Percobaan Stern-Gerlach pada tahun 1922 memberikan bukti lebih jauh mengenai sifat-sifat kuantum atom. Ketika seberkas atom perak ditembakkan melalui medan magnet, berkas tersebut terpisah-pisah sesuai dengan arah momentum sudut atom (
spin). Oleh karena arah spin adalah acak, berkas ini diharapkan menyebar menjadi satu garis. Namun pada kenyataannya berkas ini terbagi menjadi dua bagian, tergantung dari apakah spin atom tersebut berorientasi ke atas ataupun ke bawah.
[22]
Pada tahun 1926, dengan menggunakan pemikiran
Louis de Broglie bahwa partikel berperilaku seperti gelombang, Erwin Schrödinger mengembangkan suatu model atom matematis yang menggambarkan elektron sebagai
gelombang tiga dimensi daripada sebagai titik-titik partikel. Konsekuensi penggunaan bentuk gelombang untuk menjelaskan elektron ini adalah bahwa adalah tidak mungkin untuk secara matematis menghitung
posisi dan
momentum partikel secara bersamaan. Hal ini kemudian dikenal sebagai
prinsip ketidakpastian, yang dirumuskan oleh
Werner Heisenberg pada 1926. Menurut konsep ini, untuk setiap pengukuran suatu posisi, seseorang hanya bisa mendapatkan kisaran nilai-nilai probabilitas momentum, demikian pula sebaliknya. Walaupun model ini sulit untuk divisualisasikan, ia dapat dengan baik menjelaskan sifat-sifat atom yang terpantau yang sebelumnya tidak dapat dijelaskan oleh teori mana pun. Oleh sebab itu, model atom yang menggambarkan elektron mengitari inti atom seperti planet mengitari matahari digugurkan dan digantikan oleh model
orbital atom di sekitar inti di mana elektron paling berkemungkinan berada.
[23][24]Perkembangan pada
spektrometri massa mengijinkan dilakukannya pengukuran massa atom secara tepat. Peralatan spektrometer ini menggunakan magnet untuk membelokkan trayektori berkas ion, dan banyaknya defleksi ditentukan dengan rasio massa atom terhadap muatannya. Kimiawan
Francis William Aston menggunakan peralatan ini untuk menunjukkan bahwa isotop mempunyai massa yang berbeda. Perbedaan massa antar isotop ini berupa bilangan bulat, dan ia disebut sebagai
kaidah bilangan bulat.
[25]Penjelasan pada perbedaan massa isotop ini berhasil dipecahkan setelah ditemukannya
neutron, suatu partikel bermuatan netral dengan massa yang hampir sama dengan
proton, yaitu oleh
James Chadwick pada tahun 1932. Isotop kemudian dijelaskan sebagai unsur dengan jumlah proton yang sama, namun memiliki jumlah neutron yang berbeda dalam inti atom.
[26]
Pada tahun 1950-an, perkembangan
pemercepat partikel dan
detektor partikel mengijinkan para ilmuwan mempelajari dampak-dampak dari atom yang bergerak dengan energi yang tinggi.

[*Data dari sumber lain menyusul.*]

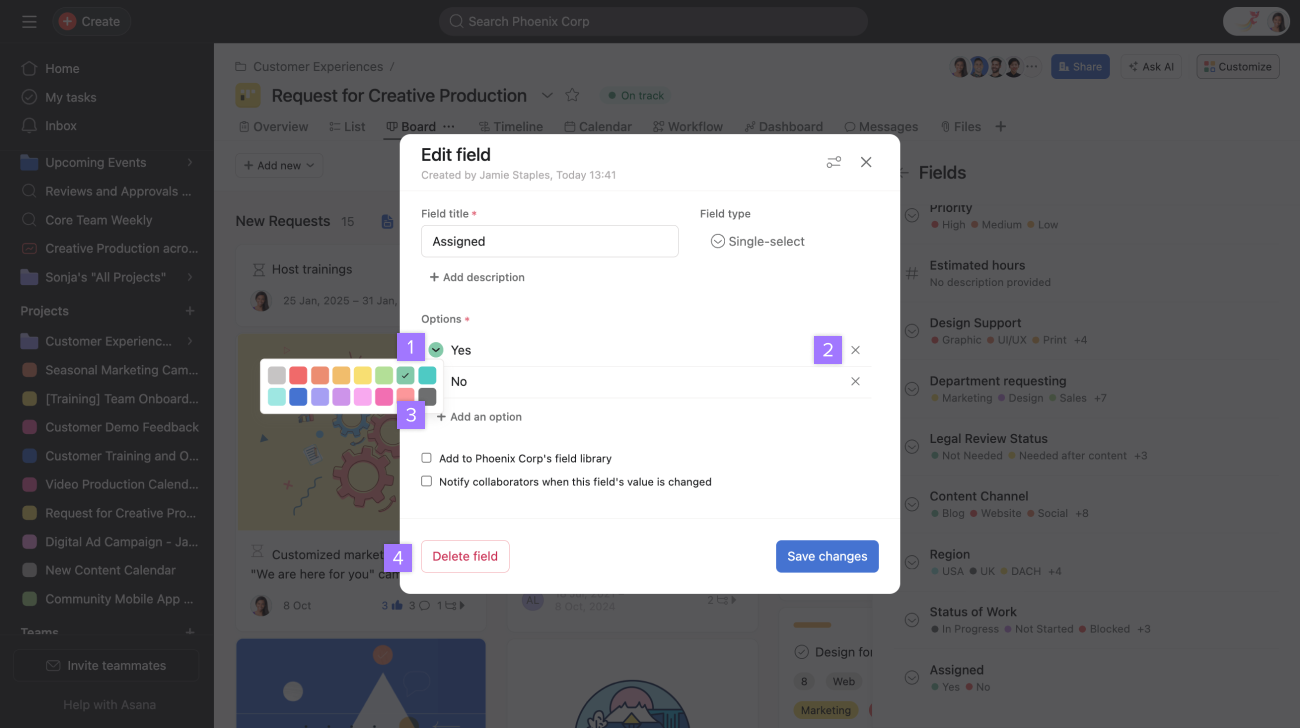Viewport: 1300px width, 728px height.
Task: Switch to the Workflow tab
Action: (688, 126)
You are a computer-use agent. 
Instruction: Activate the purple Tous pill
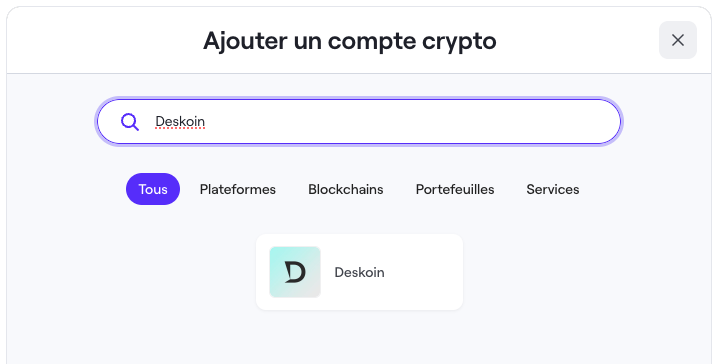[x=153, y=189]
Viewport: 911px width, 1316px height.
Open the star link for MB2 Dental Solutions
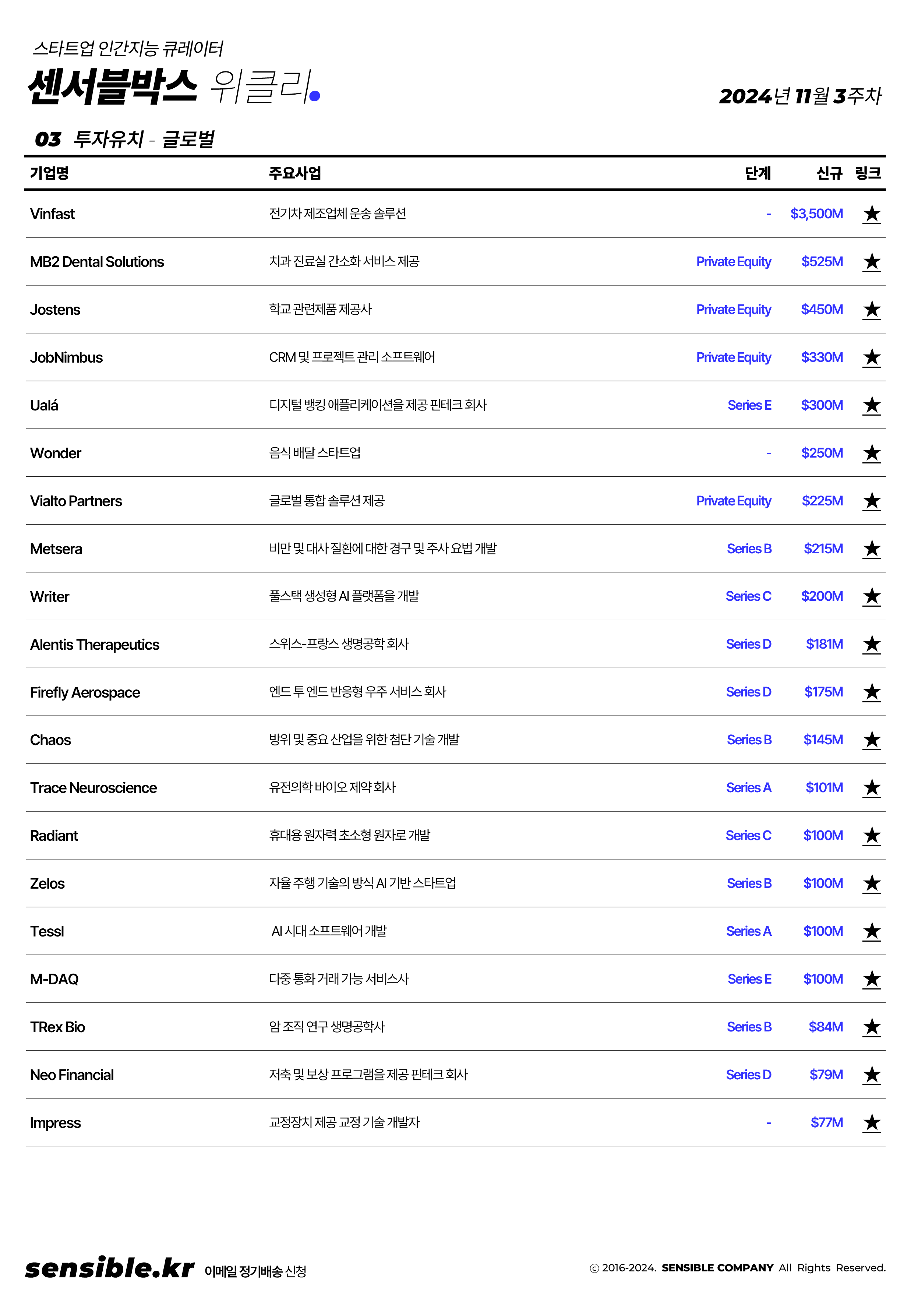[871, 262]
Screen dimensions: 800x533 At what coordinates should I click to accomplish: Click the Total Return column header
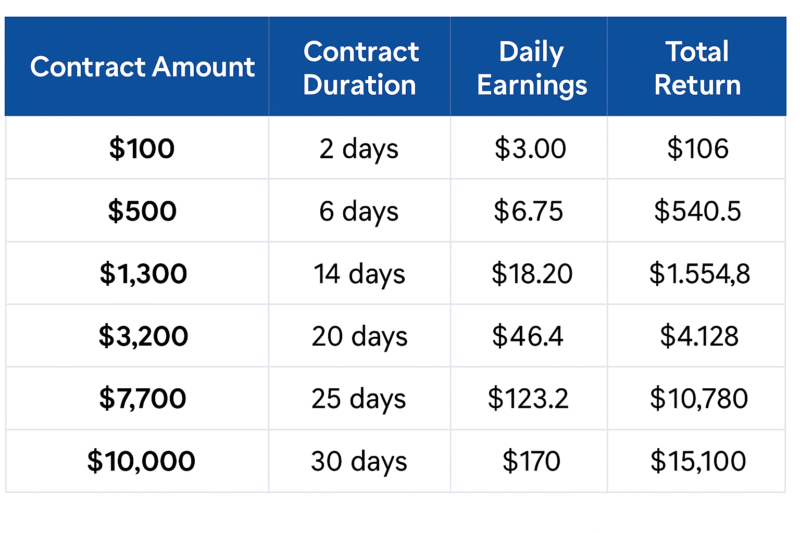(x=697, y=68)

[27] Neutron dan proton kemudian diketahui sebagai
hadron, yaitu komposit partikel-partikel kecil yang disebut sebagai
kuark. Model-model standar fisika nuklir kemudian dikembangkan untuk menjelaskan sifat-sifat inti atom dalam hal interaksi partikel subatom ini.
[28]
Dalam sejarahnya, sebuah atom tunggal sangatlah kecil untuk digunakan dalam aplikasi ilmiah. Namun baru-baru ini, berbagai peranti yang menggunakan sebuah atom tunggal logam yang dihubungkan dengan
ligan-ligan organik (
transistor elektron tunggal) telah dibuat.
[30] Berbagai penelitian telah dilakukan untuk memerangkap dan memperlambat laju atom menggunakan
pendinginan laser untuk mendapatkan pemahaman yang lebih baik mengenai sifat-sifat atom.